Objective: Return the passage of the Proposition E voter guide between "Why it is on" and "other board members.", inclusive, copied word for word.

Reading passage:
Proposition E - Question Time

Voter Guide
This measure appeared on the November 2007 San Francisco ballot.


What it does

This measure changes the San Francisco City Charter to add a new requirement for the mayor to appear monthly at the Board of Supervisors' regular meetings to engage in "policy discussions." It also gives the Board of Supervisors, in consultation with the mayor, the power to set the rules and guidelines affecting the appearance before the board.

Why it is on the ballot

The idea for bringing the mayor to the Board of Supervisors to engage in policy discussions is modeled after "Question Time" in the British Parliament, which is regularly shown on the cable television channel C-SPAN. Question Time in the British Parliament is an opportunity for the "opposition party" to ask questions of majority party. It should be noted that the British prime minister is a member of the House of Commons and that he or she gets questions ahead of time and prepares responses in advance.

In July 2006, a similar measure was put on the ballot by four supervisors as a non-binding policy statement. It passed with 56 percent of the vote in November 2006. That year there had been an attempt to put "Question Time" on the ballot as a charter amendment but the proponents did not receive the six required votes from other board members.

Since the time voters approved the policy statement, the mayor has not attended any Board of Supervisors meeting to engage in policy debates. Instead, the mayor chose to comply with the "spirit" of the non-binding policy statement by holding monthly "town hall" meetings with residents throughout the city. All supervisors were invited to attend the meetings in their districts, and some have participated. This year, six supervisors voted to place this charter amendment onto the ballot.

Entries shown:

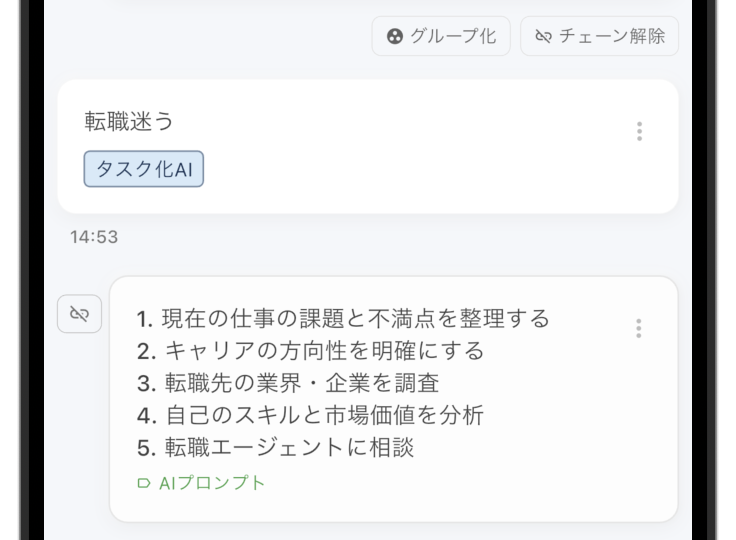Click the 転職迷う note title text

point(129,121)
...
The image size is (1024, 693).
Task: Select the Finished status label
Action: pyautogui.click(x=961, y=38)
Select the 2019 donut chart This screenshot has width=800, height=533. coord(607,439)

The reply:
Why it is on the ballot

The idea for bringing the mayor to the Board of Supervisors to engage in policy discussions is modeled after "Question Time" in the British Parliament, which is regularly shown on the cable television channel C-SPAN. Question Time in the British Parliament is an opportunity for the "opposition party" to ask questions of majority party. It should be noted that the British prime minister is a member of the House of Commons and that he or she gets questions ahead of time and prepares responses in advance.

In July 2006, a similar measure was put on the ballot by four supervisors as a non-binding policy statement. It passed with 56 percent of the vote in November 2006. That year there had been an attempt to put "Question Time" on the ballot as a charter amendment but the proponents did not receive the six required votes from other board members.